Thursday, October 3, 2013

Eating less than you can when you want to eat more!


I have this a helpful belief that our past is not our future.  

Affirm right now that you are willing to forgive your past eating behaviors and let them go.  You move forward choosing loving, life affirming, eating habits.

Now honestly we know that old habits are hard to let go of.   If I have the habit of eating too many pistachios when it is a rainy crappy weekend like last weekend, I have to find a way to sneak up on myself and think of a new way to under eat pistachios.   

Now, I believe in gateway foods.    I have them and I bet you have them too.   Those are the foods that contaminate my intention to eat less than I can!   It seems that once I give myself permission to eat them, I’ve opened the door, and it takes a divine act to get me to stop from repeating that behavior.   I wonder how quickly I can accept that Divine help!  Instead, I start with guilt, beat myself up awhile, then I reason, I give in, I start over----blah, blah, blah.  My latest thing is I tell myself my body is craving this for a reason that it must need something that pistachios provide.   Really?   Pretty creative.

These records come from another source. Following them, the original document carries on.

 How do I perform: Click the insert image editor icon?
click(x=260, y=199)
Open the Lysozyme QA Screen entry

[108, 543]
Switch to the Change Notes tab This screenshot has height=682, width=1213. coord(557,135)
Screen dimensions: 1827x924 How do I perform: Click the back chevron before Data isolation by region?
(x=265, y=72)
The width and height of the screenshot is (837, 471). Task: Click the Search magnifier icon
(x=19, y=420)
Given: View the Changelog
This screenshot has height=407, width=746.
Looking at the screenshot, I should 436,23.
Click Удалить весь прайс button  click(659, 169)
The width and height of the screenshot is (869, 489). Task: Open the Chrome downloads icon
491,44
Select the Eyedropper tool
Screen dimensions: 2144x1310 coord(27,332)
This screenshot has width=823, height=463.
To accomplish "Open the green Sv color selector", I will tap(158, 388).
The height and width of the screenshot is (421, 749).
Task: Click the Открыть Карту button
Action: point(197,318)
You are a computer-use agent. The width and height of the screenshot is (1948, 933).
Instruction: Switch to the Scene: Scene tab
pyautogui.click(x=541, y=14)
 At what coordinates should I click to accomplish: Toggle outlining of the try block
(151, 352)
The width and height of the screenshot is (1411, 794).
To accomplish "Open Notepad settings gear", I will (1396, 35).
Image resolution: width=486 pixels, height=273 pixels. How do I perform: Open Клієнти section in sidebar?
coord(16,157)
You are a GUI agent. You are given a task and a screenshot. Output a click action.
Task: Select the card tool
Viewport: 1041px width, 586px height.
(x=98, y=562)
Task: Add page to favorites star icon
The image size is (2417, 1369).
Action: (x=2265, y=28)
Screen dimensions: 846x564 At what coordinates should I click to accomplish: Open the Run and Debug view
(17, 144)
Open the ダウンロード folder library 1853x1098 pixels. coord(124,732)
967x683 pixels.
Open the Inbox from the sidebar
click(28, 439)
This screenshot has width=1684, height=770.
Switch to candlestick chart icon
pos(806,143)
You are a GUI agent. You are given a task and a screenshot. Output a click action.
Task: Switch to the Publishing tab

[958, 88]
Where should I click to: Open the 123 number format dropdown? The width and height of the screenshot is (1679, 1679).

I wonder what it would feel like to not have a habit of overeating pistachios or any other gateway food?

I’ve found that I have to treat certain foods differently (I stay away from those foods and tell my brain and body, it is just for awhile so I can get myself on track and in touch with what my body really needs---it likes that need thing.)  It allows me to delay my overeating behavior and gives me more choices.   My brain also goes happy crazy with more choices!  

Let’s talk about successful people who have lost weight and kept it off---one of the number one things that they have in common is that they don’t diet.   I find that so irritating somehow but the research is pretty solid.   Even if what they are eating I would call a diet, they call it healthy lifelong eating habits that include eating less and moving more. 

They no longer see themselves as people with an eating problem or a habit of overeating.   They aren’t trying to fix anything, especially with a diet, they are simply moving forward toward a healthier body.

What do they do when they want to eat or drink something they know they shouldn’t?   Well, everyone has their own strategy but a commonality is that they already have a plan in place for avoiding traps and then a plan for getting back on track if they blow it.   They simply think about it and plan ahead.  You know that planning is important because when you get a plan, your mind goes to work to implement it.   Your mind wants you to be successful and now it has the task of finding a way to make you successful.    When we plan to succeed, something inside us wants to lead us and get us to our goal. 

So we can ask ourselves how do we best handle a situation where we want to make a healthy food choice?   I wonder how powerful and successful we will feel when we have a plan to take back the power certain foods have over us.     I wonder how quickly we can learn that saying “yes” to our health and  “no” to certain foods shows our bodies that we truly love and care for them?

Breathe, meditate, do your yoga practice, eat less than you can and love yourself.